Actia voit le bout de la crise des composants. Ce fabricant toulousain d'équipements électroniques pour l'automobile, le spatial et les télécoms a été durement touché pendant trois ans par la pénurie mondiale de semi-conducteurs qui lui a fait perdre 20% de son chiffre d'affaires, soit 100 millions d'euros sur l'année 2022, et évité de justesse la fermeture quelques jours de la semaine de son usine implantée dans la Ville rose.
«Au plus fort de la crise, nous avions des manques sur des centaines de composants.
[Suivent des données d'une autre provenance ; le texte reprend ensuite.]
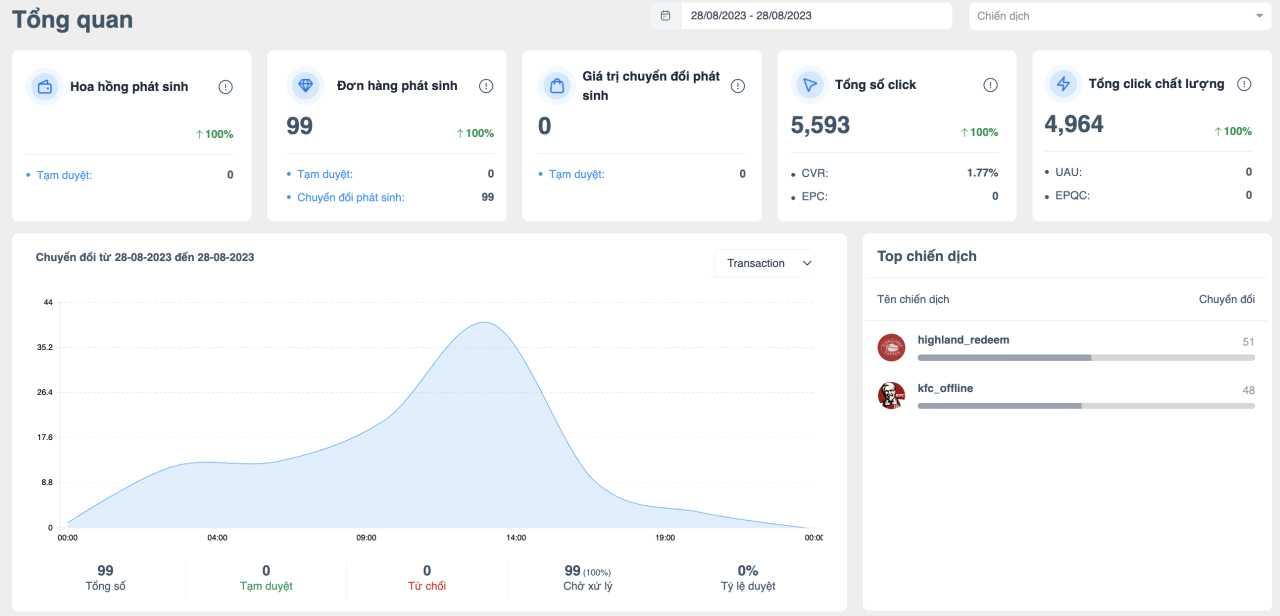
Task: Select the kfc_offline campaign logo
Action: 891,396
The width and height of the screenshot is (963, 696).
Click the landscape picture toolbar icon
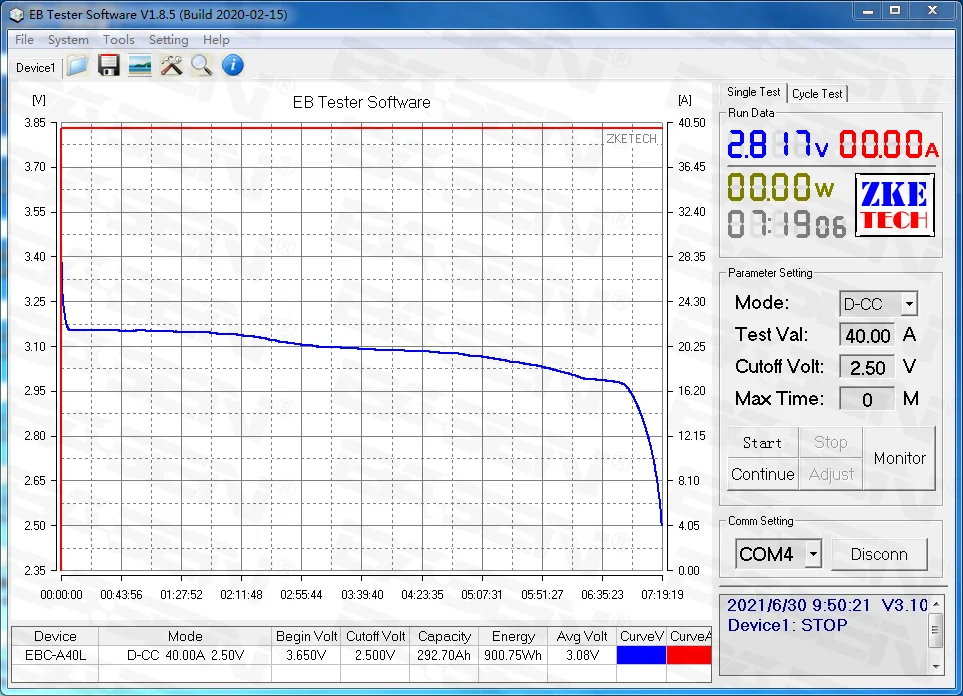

Dès le début de l'année 2023, les tensions ont diminué et se sont concentrées sur quelques dizaines de composants qui pouvaient toutefois mettre à mal les livraisons.Depuis l'automne dernier, la demande des clients a fortement diminué dans la mobilité (Actia produit notamment des calculateurs pour les engins de chantier ou agricoles, ndlr) sous l'effet des difficultés rencontrées dans les secteurs de la construction et de l'agriculture. Les équipementiers automobiles ont également annoncé des plans de licenciements assez importants. La pression sur la production a donc diminué et a marqué en fin d'année dernière le retour à la normale en matière de composants», observe Jean-Louis Pech,président d'Actia.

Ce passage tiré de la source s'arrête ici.